Descaminhos: Nossas mentiras

sexta-feira, agosto 06, 2010

Nossas mentiras

Sempre se soube e sempre se esquece: limitações da linguagem freqüentemente nos lançam em variados embaraços, distorcem percepções, convencem-nos de absurdos, inauguram e alimentam expectativas e podem nos mergulhar, em casos extremos, na miséria, na angústia e até no desespero do homem diante de quem os sentidos com que se conta desmoronam no choque com um mundo que pouco tem a ver com nomes. Não apenas alguns dos grandes problemas filosóficos podem ser considerados armadilhas da uma linguagem inadaptada a tal tarefa, como tantos defendem; diversas de nossas mesquinharias, pusilanimidades mesmo, devem-se às deformações profundas que más metáforas impõem ao nosso caráter. É estranho, por exemplo, que tão pouco nos escandalizemos com a promiscuidade dos pronomes possessivos, essas palavrinhas com que, num impulso furioso, salpicamos a granel todo tipo de pensamento.
Algumas línguas guardam importantes distinções: muitas reconhecem, por exemplo por meio de afixos, uma diferença fundamental entre possessões alienáveis, geralmente conquistadas com algum esforço, e as inalienáveis. Na língua maori, a escolha entre um ou outro possessivo na expressão "tenho os olhos de minha amada" deixaria claro se estou dizendo simplesmente que meus olhos se parecem com os dela ou se por algum bom motivo os arranquei e agora morbidamente os carrego comigo. Na língua luo, clássico exemplo, ao dizer "o osso do cachorro" uma sutileza fonética há de esclarecer se me refiro a um osso que constitui o esqueleto do cão ou a um osso que ele agora se compraz em roer.

Linhas de dados:
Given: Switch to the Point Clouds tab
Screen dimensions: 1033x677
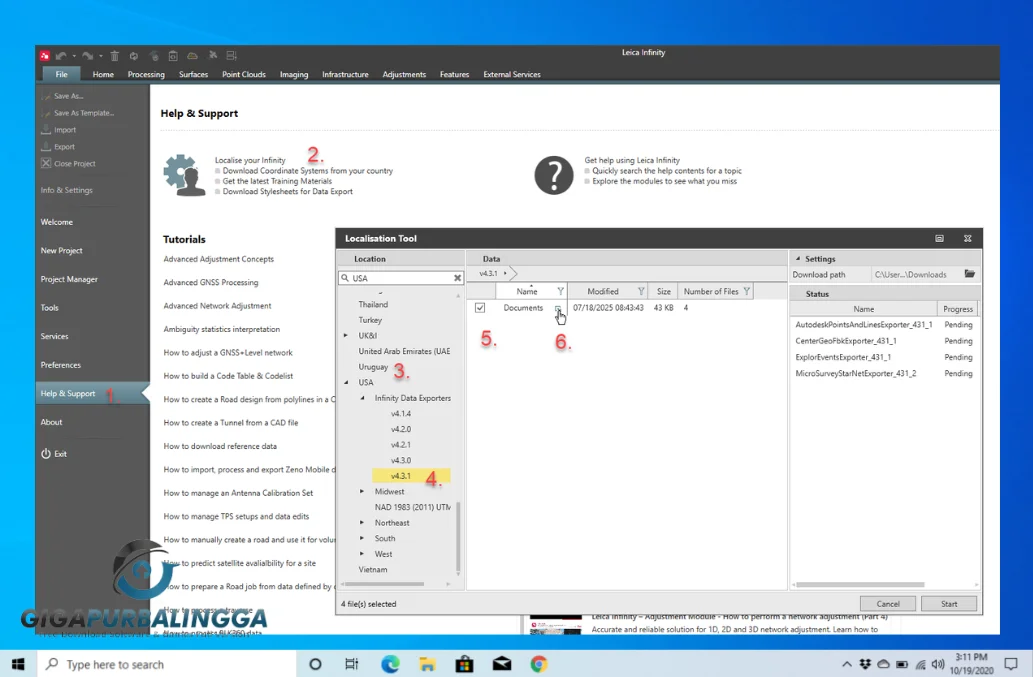Looking at the screenshot, I should pyautogui.click(x=243, y=75).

Tarefas a realizar:
- 1) No trecho do documento, que expressão da língua luo é usada como exemplo e qual ambiguidade uma sutileza fonética resolve nela?
- 2) Diga se cada afirmação concorda com o trecho do documento e cite as palavras decisivas.
(a) O exemplo da língua maori envolve a expressão "tenho os olhos de minha amada".
(b) As possessões inalienáveis são descritas como geralmente conquistadas com algum esforço.
(c) O trecho afirma que limitações da linguagem frequentemente nos lançam em embaraços.

Soluções a seguir:
- 1) A expressão é "o osso do cachorro". A sutileza fonética esclarece se o osso faz parte do esqueleto do cão ou se é um osso que ele está roendo.

- 2)
(a) Sim: "Na língua maori, a escolha entre um ou outro possessivo na expressão "tenho os olhos de minha amada"".
(b) Não: "possessões alienáveis, geralmente conquistadas com algum esforço, e as inalienáveis".
(c) Sim: "limitações da linguagem freqüentemente nos lançam em variados embaraços".